E.A. Sports Today

Lady Raiders favored

Pleasant Valley favored to win Class 3A girls cross country title, coach says it’s ‘ours to lose’

By Al Muskewitz
East Alabama Sports Today

JACKSONVILLE – At least once a week for the past five months Emma Hood would come home from practice and seek out her mother for a glimpse at the prize that has served as an inspiration for the entire Pleasant Valley cross country team all season.

It’s the ring from the 1997 state cross country championship. Tara Hood – Tara Roper then – was a junior on that team and that ring has been held in safe keeping ever since.

When Emma looks at the Carolina blue stone in the setting, she can’t help thinking of what it would feel like to slip one onto her own hand. If things go right Saturday, she’ll be able to do just that and they’ll have a matching set in the Hood house.

“I’ve been thinking about it for a really, really long time,” Emma said. “She showed it to me the other day and I started wearing it around the house. If I get one it means all the hard work – five months worth – would finally pay off.”

It’s just a matter of delivering now. The Lady Raiders are favored to win the Class 3A girls state title at the Oakville Indian Mounds Park. Even coach Brad Hood, Emma’s dad and Tara’s husband, asserts the 9:10 a.m. race is “ours to lose” when he reviews the times in the virtual meet of the 12 schools involved.

The Lady Raiders are one of the youngest teams in the field. Their No. 1 runner, Trinity Roberts, is a mere seventh grader. Emma is an eighth-grader. Their next five runners include a seventh grader, two ninth-graders, a sophomore and a senior.

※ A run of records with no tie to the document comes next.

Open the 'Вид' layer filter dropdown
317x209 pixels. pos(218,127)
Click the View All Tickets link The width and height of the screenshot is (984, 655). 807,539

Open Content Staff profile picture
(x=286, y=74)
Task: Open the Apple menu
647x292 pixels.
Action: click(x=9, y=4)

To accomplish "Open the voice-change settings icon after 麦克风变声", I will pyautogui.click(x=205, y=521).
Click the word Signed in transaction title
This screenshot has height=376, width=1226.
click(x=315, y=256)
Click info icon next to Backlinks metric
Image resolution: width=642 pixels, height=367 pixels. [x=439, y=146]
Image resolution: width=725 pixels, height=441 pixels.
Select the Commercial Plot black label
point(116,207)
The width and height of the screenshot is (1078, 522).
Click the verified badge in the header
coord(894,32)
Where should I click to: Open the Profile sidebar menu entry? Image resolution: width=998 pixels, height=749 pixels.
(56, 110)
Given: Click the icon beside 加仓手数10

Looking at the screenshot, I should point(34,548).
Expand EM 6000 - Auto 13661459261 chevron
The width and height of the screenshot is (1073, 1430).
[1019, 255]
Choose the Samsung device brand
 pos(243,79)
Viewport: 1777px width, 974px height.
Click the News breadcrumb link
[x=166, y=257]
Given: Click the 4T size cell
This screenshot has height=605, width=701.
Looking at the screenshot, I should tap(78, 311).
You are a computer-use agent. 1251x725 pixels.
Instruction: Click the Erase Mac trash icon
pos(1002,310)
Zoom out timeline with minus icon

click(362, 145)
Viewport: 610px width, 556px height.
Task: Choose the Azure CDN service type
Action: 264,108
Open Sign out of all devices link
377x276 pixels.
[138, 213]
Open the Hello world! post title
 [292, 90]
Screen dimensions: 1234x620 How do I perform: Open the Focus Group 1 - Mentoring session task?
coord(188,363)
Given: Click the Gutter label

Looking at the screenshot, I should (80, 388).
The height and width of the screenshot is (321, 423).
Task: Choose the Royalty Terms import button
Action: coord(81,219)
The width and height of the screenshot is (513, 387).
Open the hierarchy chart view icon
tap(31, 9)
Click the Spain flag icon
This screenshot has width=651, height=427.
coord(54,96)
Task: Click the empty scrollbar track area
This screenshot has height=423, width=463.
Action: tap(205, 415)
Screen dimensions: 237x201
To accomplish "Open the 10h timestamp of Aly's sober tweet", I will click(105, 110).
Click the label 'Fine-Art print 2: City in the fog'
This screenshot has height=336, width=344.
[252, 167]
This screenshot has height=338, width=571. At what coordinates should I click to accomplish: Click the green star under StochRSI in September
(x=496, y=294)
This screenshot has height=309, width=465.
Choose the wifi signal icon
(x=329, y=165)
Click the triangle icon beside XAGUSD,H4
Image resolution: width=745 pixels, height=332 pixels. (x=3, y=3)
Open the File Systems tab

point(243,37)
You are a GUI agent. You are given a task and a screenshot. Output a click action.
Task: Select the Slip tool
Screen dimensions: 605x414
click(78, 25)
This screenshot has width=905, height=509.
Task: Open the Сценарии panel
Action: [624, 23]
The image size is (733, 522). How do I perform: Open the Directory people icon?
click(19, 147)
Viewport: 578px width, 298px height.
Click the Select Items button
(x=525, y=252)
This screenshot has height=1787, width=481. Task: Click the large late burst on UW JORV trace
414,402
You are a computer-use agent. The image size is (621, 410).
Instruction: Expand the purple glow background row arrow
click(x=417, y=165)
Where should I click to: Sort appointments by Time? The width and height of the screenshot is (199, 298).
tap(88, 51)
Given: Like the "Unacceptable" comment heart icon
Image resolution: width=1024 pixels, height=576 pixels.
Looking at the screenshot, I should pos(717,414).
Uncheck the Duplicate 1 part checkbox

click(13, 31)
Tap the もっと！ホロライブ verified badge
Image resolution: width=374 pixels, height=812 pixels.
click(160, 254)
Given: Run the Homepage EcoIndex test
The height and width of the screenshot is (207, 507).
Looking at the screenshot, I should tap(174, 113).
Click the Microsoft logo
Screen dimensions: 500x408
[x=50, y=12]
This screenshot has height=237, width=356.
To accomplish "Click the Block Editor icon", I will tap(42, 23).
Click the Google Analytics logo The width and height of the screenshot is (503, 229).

And it’s important to list all seven runners even though only first five count in the scoring because one of the keys to PV’s success this year has been its ability to run in a pack. The Lady Raiders score 66 points in the virtual meet without having a runner seeded in the overall top 10, but all five of their counters are in the top 25.

They have a 31-point edge in the virtual score, but Brad Hood expects it to be a lot tighter, especially after learning at least one of the challengers has returned a runner that hasn’t raced since August into their lineup.

But he also notes the Lady Raiders “haven’t run our best race yet,” either.

“We kind of control our own destiny,” he said.

The wolfpack mentality is a direct result of the Lady Raiders’ training regimen. At least once a week they run a pace that allows the rest of the lineup to keep up with the recognized lead three. It has served them well.

“From the first time I saw them run this year I knew they were in for a special ride,” said Ohatchee coach Casey Howell, who has one of the teams tasked with chasing down the Raiders. “They have so much passion for what they do. You can tell they do things the right way and that they run for each other. They push us every day to be a better team.”

Howell’s girls are projected seventh. In the 3A boys race, Pleasant Valley is projected fifth and Ohatchee sixth. In 5A, Alexandria’s girls are projected fourth and its boys ninth. White Plains’ girls qualified as a team in the 4A race.

Individually, Jacksonville’s Rebecca Hearn, Alexandria’s Abby Nunnelly and Lane Trapp and Anniston’s Zebedee Lunsford are expected to have strong races.

Nunnelly and teammate Chloe Brown finished second and ninth, respectively, in last year’s 5A race and Hearn was fifth in the 4A race. Trapp and Lunsford finished in the top 25 in the 5A boys race.

The ’97 state title is the only cross country crown ever won by a Calhoun County team. Tara Hood brought the ring out for the whole team to see the other day and it was the center of attention.

“(Emma) definitely wants one of her own,” Tara said. “It really doesn’t mean that much to you until you earn it, until you’ve worked for it. That ring means everything to me because I knew how hard we busted our tails to get to that point.

“I took the ring to one of the cross country practices and showed it to all the girls to try to motivate them a little more. They were all really wanting one of those rings.”